Standard Pragmatics Model

The standard pragmatics model uses the framework of relevance theory to explain how people infer the intended interpretation of indirect speech acts. Relevance theory (Sperber & Wilson, 1995) argues that listeners derive the correct interpretation of an utterance using several assumptions about how conversations usually go. This harkens back to the cooperative principle of conversation (Grice, 1975); simply put, the cooperative principle holds that – by and large – speakers and listeners say things with the intention of being as clear and relevant as possible. Grice postulated four “maxims” of this principle, but the most relevant[1] maxim is the maxim of relevance, which basically argues that people generally don’t say things unless they think they’re relevant[2] to the conversation.

Using this assumption, listeners can infer that something is an indirect speech act because the literal interpretation would be irrelevant to the conversation. As described in Searle (1975) the listener can derive the intended interpretation by assessing the scope of possible relevant utterances. The example Searle uses is not a request, but rather a refusal. Consider the following exchange:

Speaker X: Let’s go to the movies tonight.

Speaker Y: I have to study for an exam.

How does X determine that Y is rejecting his proposal to go to the movies? Searle describes a series of steps (from X’s point of view), which I’ve abridged below.

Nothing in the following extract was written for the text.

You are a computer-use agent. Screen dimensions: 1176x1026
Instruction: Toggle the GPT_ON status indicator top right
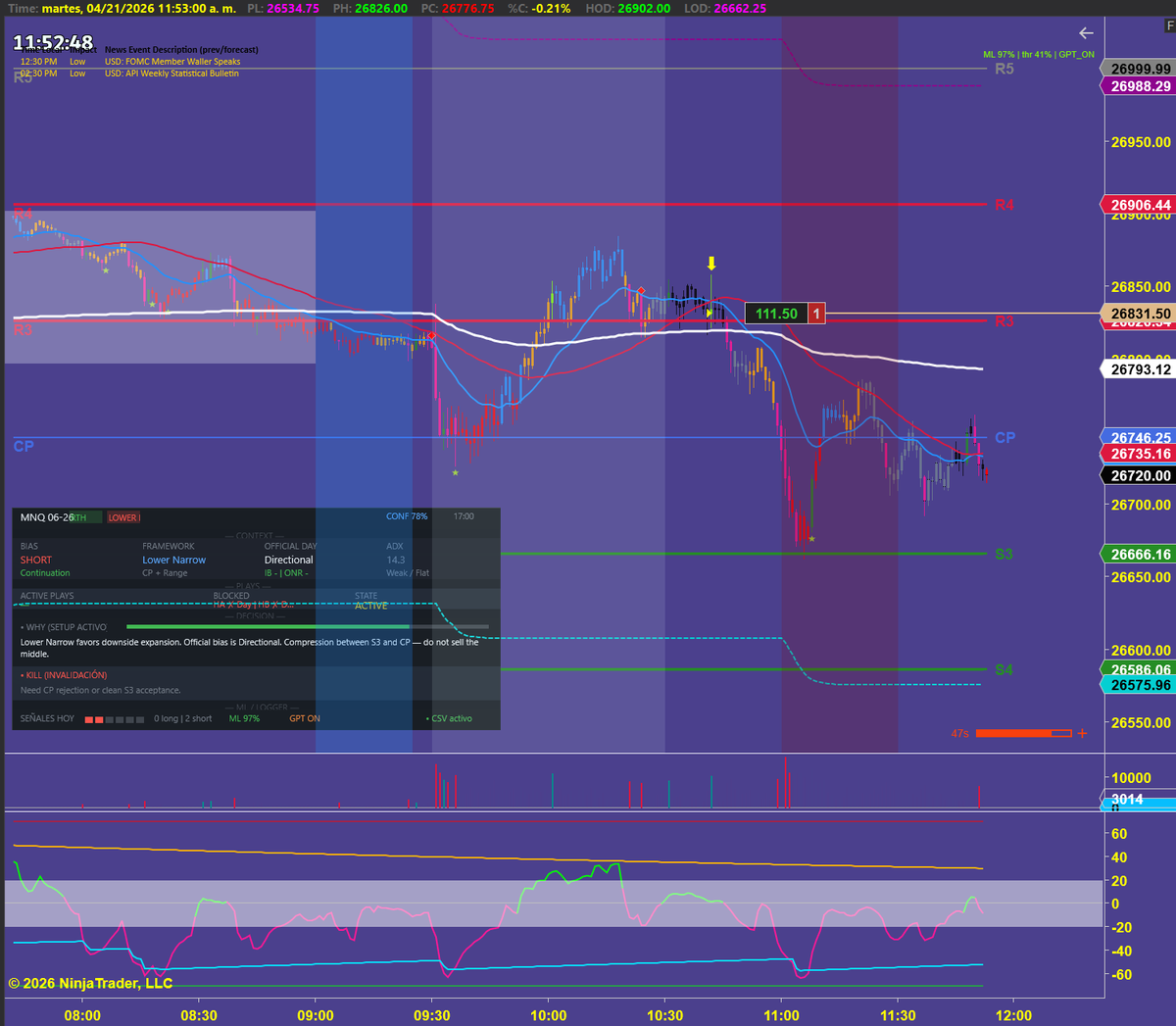pos(1076,55)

  1. In response to my proposal, Y said he must study for an exam (an assertion).
  2. I assume that Y is “cooperating” in the conversation, and a standard cooperative response to a proposal is one of: {acceptance, rejection, counter-proposal, further discussion}
  3. Y’s utterance was not in this set of standard responses, but since Y is being cooperative, he must mean something more than he says – e.g. an indirect speech act.

In these first three steps[3], X has successfully determined that Y made an indirect speech act. Recall that this was the first problem presented in (a) above.

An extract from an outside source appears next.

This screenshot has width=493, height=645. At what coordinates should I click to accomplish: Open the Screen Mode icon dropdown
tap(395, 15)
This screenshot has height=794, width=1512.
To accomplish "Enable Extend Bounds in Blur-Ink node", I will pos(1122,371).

Next, X follows a series of additional steps to derive Y’s actual intention:

  1. Studying for exams takes a lot of time, as does going to the movies; thus, Y probably cannot do both.
  2. In order to accept a proposal, a person must be able to perform the act implicated by the proposal.
  3. Therefore, Y has said something with the consequence that he cannot accept the proposal; therefore, Y has rejected my proposal.

In these steps, X has successfully determined Y’s intended meaning – the problem presented in (b) above[4].

It seems that such a model solves the two problems we started out with. Does that mean we call it a day?

No. Searle’s theories looks quite nice, but theories need to be tested. Broadly speaking, science involves at least the following steps:

  1. Identify a phenomenon.
  2. Develop a theory to explain that phenomenon.
  3. Refine the theory to a model, which makes testable predictions (e.g. hypotheses).
  4. Test those predictions through experiments, observational studies, computational simulations, etc.
  5. Compare your results to the predictions, refine the model further.
  6. Rinse and repeat.

So what predictions do Searle’s model make? One very clear prediction involves timing. His model is a sequential process, involving multiple stages of inference – people first assess the literal interpretation, and then derive the intended, nonliteral interpretation. We also know from neuroscience studies that processing non-literal meanings can be more cognitively taxing than processing literal meanings[5].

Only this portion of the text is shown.